RECORD EXCERPTS below:
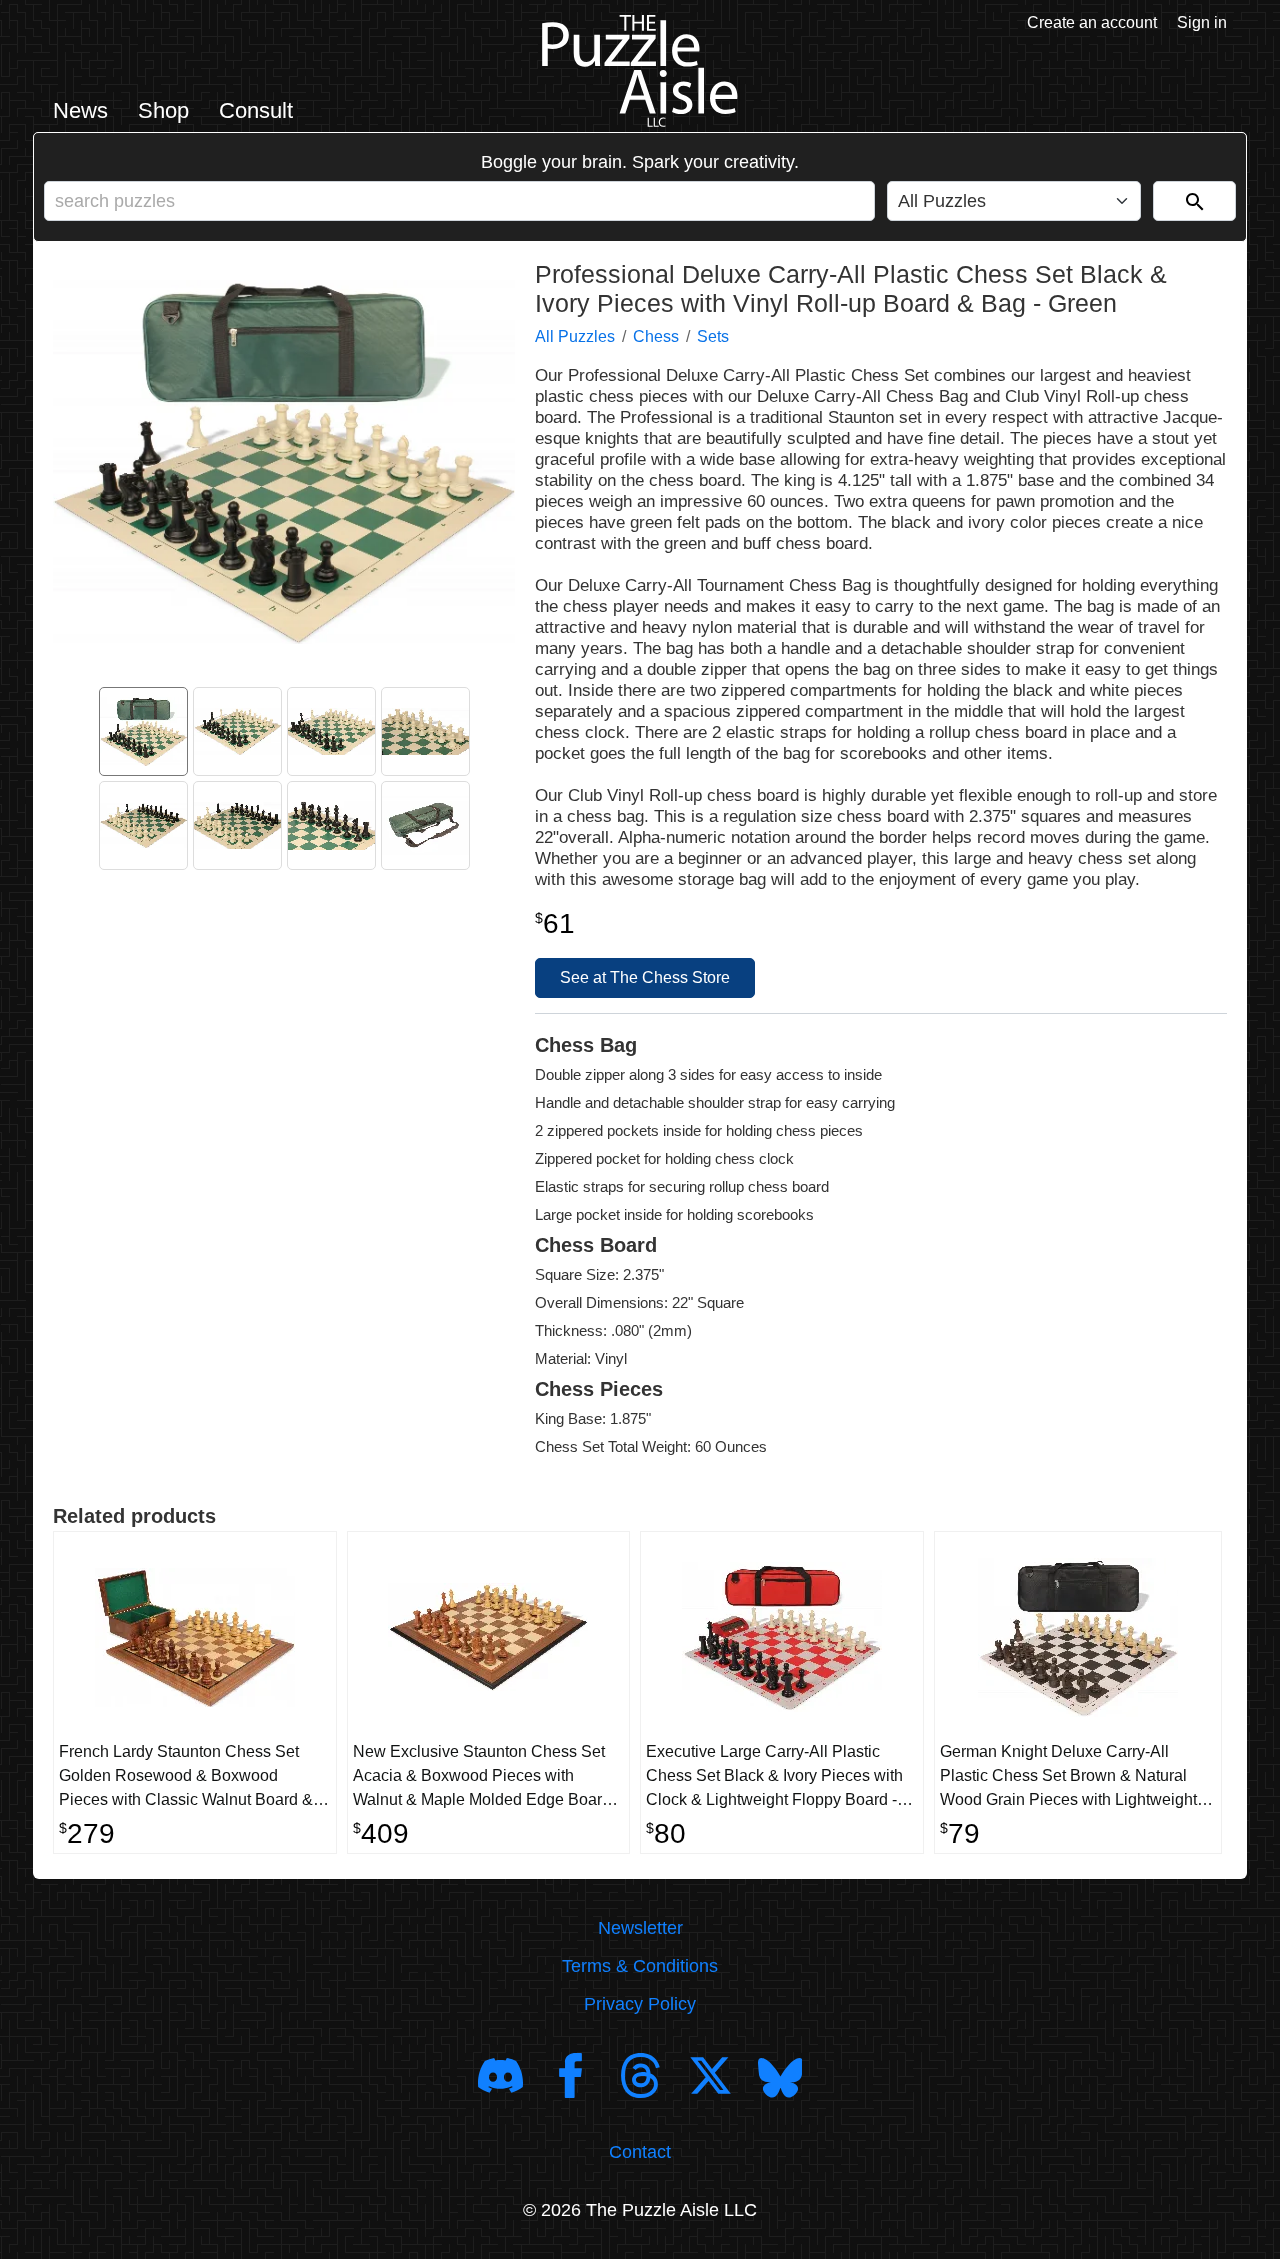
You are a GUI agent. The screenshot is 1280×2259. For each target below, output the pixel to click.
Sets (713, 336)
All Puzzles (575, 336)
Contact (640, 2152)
End of RECORD EXCERPTS.
RECORD EXCERPTS below:
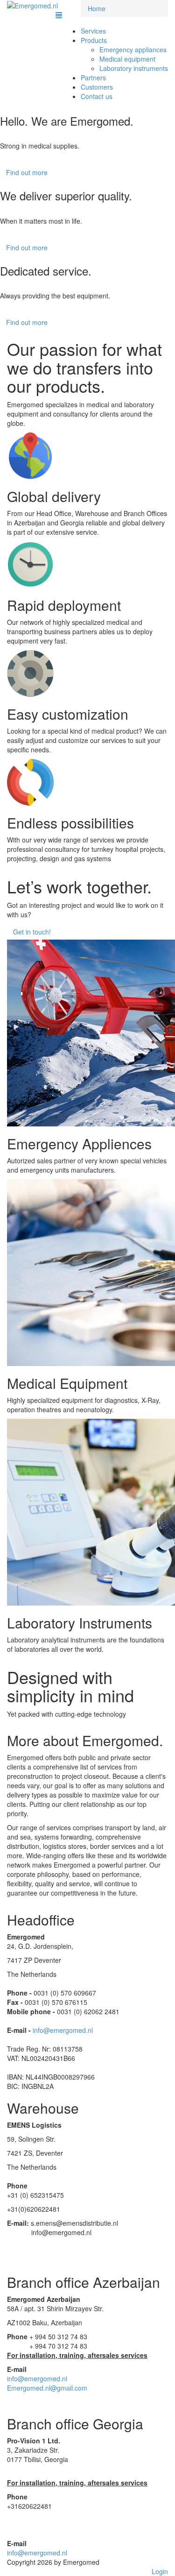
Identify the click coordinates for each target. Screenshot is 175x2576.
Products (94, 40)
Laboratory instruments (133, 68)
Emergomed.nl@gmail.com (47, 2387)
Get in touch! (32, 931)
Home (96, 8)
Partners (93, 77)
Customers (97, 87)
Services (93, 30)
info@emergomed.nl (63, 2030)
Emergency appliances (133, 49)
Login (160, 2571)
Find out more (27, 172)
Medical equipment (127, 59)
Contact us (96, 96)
End of RECORD EXCERPTS.
EXERCISE: Above are the records. Copy the lines beginning at the one that has "Login (160, 2571)" and ending with the one that has "Contact us (96, 96)", unchanged.

EXPECTED ANSWER:
Login (160, 2571)
Find out more (27, 172)
Medical equipment (127, 59)
Contact us (96, 96)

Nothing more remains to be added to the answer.